Sometimes you get direct, repeated attacks, sometimes you overhear comments; sometimes even other parts of your life are attacked. It seems as though your entire life is open season for anything people want to say when you are sick. There is no “politically correct” rules anymore. People say what they want about any aspect of your life. They don’t advise, they judge, criticize, berate. It’s very sad that people go to such lengths to make someone who is already so gravely ill feel even worse. People who are close to them and supposed to care for them, supposed to help them. Yet it happens every day, spouses, children, siblings, parents, friends, family, bosses, coworkers, doctors, nurses, you name it; they do it. It’s hard to know where to turn for support. Here are the last of the phrases shared by the support group;
“You look good”; “Why are you acting this way?”; “You are a complicated person.”; “Well if you dated men you wouldn’t be sick, you are sick because you are gay.”; “Well I think you are just addicted to pain killers and depressed.” (4 advil a day); “There is nothing wrong with you, you just need more fiber”; “You would feel better if you would lose weight”; “She’s not sick, she’s just lazy”; “We were so happy to find out something was really wrong with you, we thought you were being lazy and making excuses.”; “My God, you are such a flake.”; “You need to start looking at nursing homes, no man is going to want you now.”; “God did this to you because you left the church.”; “The sun is good for you, you need to get out more.”; “You don’t look like you are in pain.”; “On the hypochondria scale you would rate a 10”
It doesn’t stop with words either.

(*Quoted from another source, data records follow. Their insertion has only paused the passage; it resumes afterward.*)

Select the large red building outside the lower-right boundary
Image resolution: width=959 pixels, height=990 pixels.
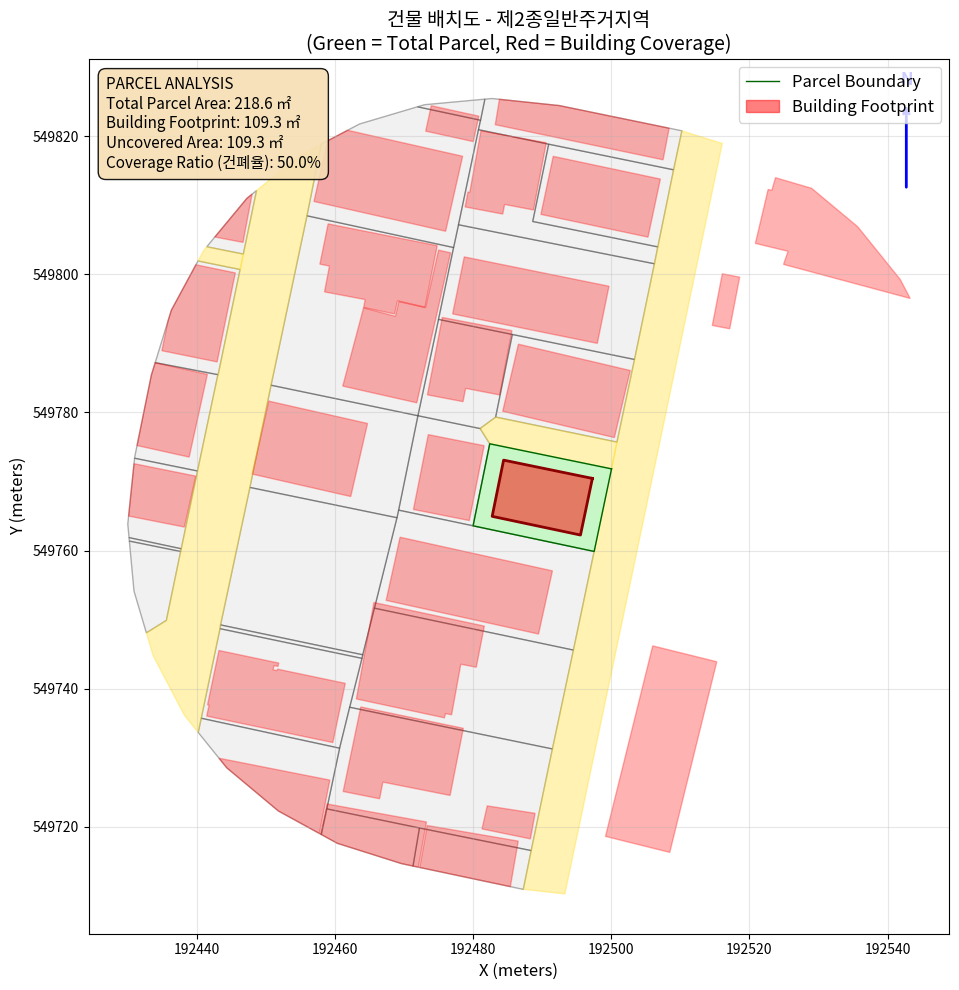[661, 749]
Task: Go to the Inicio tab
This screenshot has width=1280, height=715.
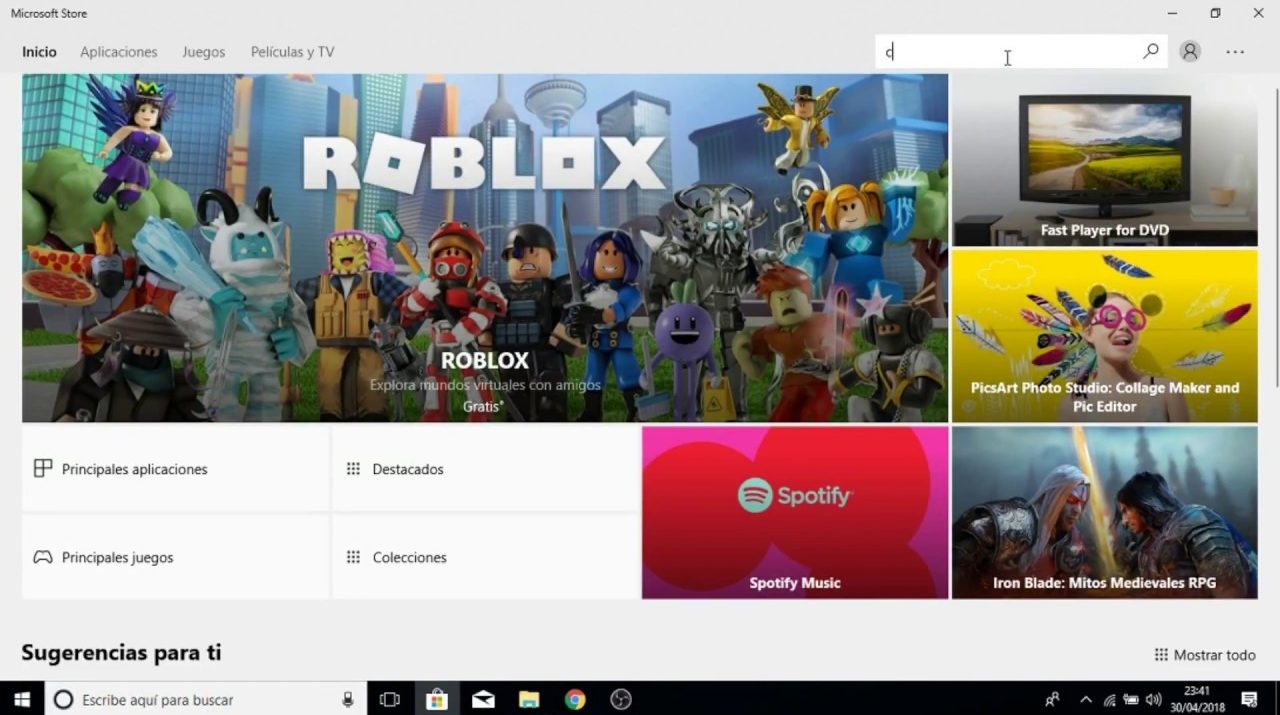Action: click(39, 52)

There is always the trick with making noise when they are trying to rest or take a nap. Purposely coming in the room and slamming things so they wake up. Refusing to let them sit in the more comfortable chair, just because they won’t acknowledge they are in pain. Hiding the crutches or cane. Hiding, flushing, or refusing to let them refill medications. Refusing medical care. Manager’s ordering a supervisor to “start the process to get rid of” an employee with autoimmune diseases. A doctor that yelled at a patient because she asked for the music to be lowered in the exam room because she couldn’t differentiate sounds. People yell at someone using the driving carts at Walmart because they think they don’t need it.
You know what; no one says a word when someone’s kid screams their head off in a restaurant while everyone is trying to have a nice quiet meal. So when did sick people become open season? You don’t know what kind of pain and suffering goes with these diseases; and hopefully you never will. A simple thing my Grandmother used to tell me when I was a child. “Mind your own business. Show some compassion for other people.”